Target position records:
———

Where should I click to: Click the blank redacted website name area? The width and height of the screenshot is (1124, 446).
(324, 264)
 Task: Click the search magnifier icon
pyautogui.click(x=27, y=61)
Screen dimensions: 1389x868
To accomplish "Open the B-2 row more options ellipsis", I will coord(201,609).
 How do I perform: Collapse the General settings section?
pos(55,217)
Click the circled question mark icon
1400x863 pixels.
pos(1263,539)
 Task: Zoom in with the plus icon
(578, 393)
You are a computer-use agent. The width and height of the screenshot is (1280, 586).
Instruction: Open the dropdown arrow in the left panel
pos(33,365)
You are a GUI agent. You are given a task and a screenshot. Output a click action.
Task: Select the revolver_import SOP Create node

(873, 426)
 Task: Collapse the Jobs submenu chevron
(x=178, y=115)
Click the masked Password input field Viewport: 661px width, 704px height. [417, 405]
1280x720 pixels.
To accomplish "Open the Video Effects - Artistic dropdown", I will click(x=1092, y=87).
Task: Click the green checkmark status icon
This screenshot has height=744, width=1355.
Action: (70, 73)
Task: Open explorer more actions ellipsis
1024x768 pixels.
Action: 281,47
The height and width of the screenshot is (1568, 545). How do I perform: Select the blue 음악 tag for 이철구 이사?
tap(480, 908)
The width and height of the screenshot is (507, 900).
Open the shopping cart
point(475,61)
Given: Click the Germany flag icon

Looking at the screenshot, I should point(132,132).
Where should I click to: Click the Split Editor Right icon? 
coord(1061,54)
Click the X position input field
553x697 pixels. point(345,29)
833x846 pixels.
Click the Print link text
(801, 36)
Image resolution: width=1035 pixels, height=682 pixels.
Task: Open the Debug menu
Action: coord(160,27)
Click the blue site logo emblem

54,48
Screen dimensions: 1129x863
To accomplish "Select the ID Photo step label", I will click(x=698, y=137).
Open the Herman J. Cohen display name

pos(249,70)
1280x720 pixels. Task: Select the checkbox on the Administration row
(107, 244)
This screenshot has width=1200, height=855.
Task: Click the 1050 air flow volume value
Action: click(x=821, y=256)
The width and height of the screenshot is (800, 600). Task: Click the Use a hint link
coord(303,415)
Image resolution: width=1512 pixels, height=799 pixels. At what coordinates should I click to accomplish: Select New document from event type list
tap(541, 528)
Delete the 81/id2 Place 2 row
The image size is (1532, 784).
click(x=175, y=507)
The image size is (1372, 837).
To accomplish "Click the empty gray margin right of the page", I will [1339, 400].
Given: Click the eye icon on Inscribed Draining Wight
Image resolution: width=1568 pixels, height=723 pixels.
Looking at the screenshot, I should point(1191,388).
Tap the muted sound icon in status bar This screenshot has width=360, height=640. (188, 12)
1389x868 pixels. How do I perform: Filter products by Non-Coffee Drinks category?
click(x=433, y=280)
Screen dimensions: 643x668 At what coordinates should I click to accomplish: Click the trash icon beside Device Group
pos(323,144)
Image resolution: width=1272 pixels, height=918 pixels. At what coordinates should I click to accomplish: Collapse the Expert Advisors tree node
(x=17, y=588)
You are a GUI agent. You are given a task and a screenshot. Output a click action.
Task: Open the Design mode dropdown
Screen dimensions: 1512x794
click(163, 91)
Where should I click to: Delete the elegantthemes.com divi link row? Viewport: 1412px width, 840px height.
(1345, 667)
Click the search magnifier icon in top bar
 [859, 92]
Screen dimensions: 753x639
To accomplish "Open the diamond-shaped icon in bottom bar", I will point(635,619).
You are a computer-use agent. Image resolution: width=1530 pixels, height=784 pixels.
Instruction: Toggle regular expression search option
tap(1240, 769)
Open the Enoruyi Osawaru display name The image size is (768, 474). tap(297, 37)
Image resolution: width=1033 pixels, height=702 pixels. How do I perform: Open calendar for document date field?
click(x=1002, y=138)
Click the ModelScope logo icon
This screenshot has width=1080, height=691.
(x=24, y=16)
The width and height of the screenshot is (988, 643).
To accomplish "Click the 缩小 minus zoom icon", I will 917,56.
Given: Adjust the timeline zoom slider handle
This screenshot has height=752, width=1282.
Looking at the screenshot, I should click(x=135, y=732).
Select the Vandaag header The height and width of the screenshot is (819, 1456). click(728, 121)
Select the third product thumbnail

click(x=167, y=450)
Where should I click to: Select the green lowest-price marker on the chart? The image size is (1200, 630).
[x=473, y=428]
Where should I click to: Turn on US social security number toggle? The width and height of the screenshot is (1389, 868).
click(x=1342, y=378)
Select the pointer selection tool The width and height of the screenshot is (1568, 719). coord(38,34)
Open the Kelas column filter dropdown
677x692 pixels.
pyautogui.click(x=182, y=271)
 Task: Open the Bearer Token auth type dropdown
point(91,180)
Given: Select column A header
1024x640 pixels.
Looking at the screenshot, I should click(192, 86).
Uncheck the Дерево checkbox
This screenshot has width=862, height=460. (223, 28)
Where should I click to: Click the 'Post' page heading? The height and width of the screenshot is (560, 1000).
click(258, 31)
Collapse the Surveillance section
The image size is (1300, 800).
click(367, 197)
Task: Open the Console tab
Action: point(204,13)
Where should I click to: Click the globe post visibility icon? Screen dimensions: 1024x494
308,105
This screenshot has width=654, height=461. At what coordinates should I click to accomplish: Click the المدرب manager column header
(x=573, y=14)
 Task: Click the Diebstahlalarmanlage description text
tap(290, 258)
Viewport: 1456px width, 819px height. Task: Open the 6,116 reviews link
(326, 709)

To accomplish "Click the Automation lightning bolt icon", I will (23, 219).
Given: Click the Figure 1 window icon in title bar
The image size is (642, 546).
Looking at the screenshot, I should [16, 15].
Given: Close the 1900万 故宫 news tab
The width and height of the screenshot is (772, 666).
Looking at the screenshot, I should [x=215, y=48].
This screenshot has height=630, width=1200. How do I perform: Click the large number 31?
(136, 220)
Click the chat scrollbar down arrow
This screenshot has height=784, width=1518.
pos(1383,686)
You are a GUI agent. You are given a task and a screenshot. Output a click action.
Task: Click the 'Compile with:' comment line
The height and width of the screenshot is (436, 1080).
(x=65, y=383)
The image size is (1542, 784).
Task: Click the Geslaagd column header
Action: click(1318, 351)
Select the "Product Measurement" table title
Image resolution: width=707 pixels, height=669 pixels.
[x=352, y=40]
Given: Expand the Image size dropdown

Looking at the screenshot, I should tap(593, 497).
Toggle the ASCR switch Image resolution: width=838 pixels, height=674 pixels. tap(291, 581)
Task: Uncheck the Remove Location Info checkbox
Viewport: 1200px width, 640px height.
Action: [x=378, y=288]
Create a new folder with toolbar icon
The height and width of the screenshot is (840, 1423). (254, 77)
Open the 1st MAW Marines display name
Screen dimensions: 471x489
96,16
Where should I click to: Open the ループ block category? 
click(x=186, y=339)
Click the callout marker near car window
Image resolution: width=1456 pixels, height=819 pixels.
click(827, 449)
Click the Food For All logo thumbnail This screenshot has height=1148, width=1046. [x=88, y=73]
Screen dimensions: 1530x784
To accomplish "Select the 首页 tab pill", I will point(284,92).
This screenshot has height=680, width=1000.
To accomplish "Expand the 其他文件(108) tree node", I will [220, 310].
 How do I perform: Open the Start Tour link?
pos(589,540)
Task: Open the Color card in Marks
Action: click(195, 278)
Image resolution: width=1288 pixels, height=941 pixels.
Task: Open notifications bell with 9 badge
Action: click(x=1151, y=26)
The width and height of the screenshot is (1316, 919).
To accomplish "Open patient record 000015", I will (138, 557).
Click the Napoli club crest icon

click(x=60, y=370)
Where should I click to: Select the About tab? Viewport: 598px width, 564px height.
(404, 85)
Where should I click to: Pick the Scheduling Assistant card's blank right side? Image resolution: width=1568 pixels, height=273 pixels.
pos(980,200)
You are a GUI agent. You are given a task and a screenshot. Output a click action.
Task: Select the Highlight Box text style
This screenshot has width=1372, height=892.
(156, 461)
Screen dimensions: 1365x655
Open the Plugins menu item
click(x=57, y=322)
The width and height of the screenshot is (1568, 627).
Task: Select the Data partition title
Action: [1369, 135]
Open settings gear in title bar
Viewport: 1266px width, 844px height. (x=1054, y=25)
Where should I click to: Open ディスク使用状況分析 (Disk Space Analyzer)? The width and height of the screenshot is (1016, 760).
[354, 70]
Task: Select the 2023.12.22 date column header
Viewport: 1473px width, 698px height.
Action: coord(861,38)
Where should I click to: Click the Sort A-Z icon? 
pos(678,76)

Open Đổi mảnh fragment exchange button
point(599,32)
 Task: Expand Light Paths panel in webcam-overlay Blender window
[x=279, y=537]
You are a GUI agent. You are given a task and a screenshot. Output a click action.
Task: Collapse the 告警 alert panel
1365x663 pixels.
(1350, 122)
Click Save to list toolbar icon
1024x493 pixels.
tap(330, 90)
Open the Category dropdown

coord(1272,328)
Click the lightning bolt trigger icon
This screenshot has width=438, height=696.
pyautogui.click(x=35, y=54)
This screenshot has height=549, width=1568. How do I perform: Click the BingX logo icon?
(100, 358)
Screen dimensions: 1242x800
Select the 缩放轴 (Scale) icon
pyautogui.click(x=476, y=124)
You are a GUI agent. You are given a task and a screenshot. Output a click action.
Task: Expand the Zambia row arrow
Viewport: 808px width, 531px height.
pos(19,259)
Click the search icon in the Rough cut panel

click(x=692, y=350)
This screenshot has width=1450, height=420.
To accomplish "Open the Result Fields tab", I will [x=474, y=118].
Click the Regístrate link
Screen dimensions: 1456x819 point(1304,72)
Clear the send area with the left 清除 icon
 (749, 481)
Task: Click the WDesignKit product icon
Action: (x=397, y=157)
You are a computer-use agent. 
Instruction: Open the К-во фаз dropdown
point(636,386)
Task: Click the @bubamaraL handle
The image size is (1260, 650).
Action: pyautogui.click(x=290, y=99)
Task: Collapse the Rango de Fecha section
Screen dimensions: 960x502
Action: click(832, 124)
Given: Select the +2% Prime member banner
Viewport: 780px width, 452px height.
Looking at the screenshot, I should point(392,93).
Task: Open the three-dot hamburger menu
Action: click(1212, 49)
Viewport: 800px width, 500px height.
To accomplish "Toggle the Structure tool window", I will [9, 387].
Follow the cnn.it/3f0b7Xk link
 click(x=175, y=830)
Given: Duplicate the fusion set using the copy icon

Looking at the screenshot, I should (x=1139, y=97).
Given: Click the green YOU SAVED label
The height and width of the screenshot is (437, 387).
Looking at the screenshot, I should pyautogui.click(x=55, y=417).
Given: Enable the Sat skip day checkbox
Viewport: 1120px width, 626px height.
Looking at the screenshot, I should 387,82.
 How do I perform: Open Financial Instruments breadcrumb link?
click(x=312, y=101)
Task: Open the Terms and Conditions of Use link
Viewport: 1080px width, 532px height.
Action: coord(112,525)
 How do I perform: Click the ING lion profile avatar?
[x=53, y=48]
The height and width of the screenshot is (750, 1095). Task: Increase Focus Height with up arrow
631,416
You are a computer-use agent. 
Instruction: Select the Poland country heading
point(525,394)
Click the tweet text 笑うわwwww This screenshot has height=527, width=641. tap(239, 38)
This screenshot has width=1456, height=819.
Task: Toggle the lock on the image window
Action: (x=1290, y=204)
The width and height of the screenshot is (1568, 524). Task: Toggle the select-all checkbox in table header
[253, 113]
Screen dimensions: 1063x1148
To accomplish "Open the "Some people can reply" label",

———

**WRITTEN INSTRUCTION**
Copy the lines verbatim, starting at the line that contains "Screen dimensions: 1129x863" and ending at the line that contains "coord(303,415)".

**THE OUTPUT**
Screen dimensions: 1129x863
To accomplish "Select the ID Photo step label", I will click(x=698, y=137).
Open the Herman J. Cohen display name

pos(249,70)
1280x720 pixels. Task: Select the checkbox on the Administration row
(107, 244)
This screenshot has width=1200, height=855.
Task: Click the 1050 air flow volume value
Action: click(x=821, y=256)
The width and height of the screenshot is (800, 600). Task: Click the Use a hint link
coord(303,415)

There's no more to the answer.